[DATA SECTION]
--- START ---
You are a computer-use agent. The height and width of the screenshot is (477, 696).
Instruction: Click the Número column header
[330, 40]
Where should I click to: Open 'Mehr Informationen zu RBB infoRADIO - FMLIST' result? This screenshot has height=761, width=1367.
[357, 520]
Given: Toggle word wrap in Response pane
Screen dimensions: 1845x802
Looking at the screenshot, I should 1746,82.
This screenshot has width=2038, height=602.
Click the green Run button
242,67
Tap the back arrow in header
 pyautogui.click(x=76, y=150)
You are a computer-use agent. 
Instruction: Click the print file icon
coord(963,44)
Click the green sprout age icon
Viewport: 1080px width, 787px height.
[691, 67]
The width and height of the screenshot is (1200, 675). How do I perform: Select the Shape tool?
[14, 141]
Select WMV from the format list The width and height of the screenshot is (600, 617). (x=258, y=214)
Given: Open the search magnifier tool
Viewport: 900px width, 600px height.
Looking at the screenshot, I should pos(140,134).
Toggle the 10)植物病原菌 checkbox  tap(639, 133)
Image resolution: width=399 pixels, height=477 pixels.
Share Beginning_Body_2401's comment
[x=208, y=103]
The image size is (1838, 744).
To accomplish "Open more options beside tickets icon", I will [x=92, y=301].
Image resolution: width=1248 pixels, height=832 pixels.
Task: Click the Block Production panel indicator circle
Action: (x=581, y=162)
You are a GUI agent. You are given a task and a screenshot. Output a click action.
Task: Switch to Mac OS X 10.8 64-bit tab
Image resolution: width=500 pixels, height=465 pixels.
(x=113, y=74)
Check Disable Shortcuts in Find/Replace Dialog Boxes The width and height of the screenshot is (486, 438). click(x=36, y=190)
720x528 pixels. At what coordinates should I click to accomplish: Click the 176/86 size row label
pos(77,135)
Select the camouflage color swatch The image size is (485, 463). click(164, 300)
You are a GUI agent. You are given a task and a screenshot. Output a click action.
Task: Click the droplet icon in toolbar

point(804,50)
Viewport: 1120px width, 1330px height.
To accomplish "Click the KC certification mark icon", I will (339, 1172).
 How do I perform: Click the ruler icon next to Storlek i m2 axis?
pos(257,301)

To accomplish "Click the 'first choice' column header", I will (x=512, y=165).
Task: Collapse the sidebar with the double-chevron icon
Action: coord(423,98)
--- END ---
Would you return all lines from the preceding listing that contain the word "computer"?

[RESULT BELOW]
You are a computer-use agent. The height and width of the screenshot is (477, 696).
You are a computer-use agent. 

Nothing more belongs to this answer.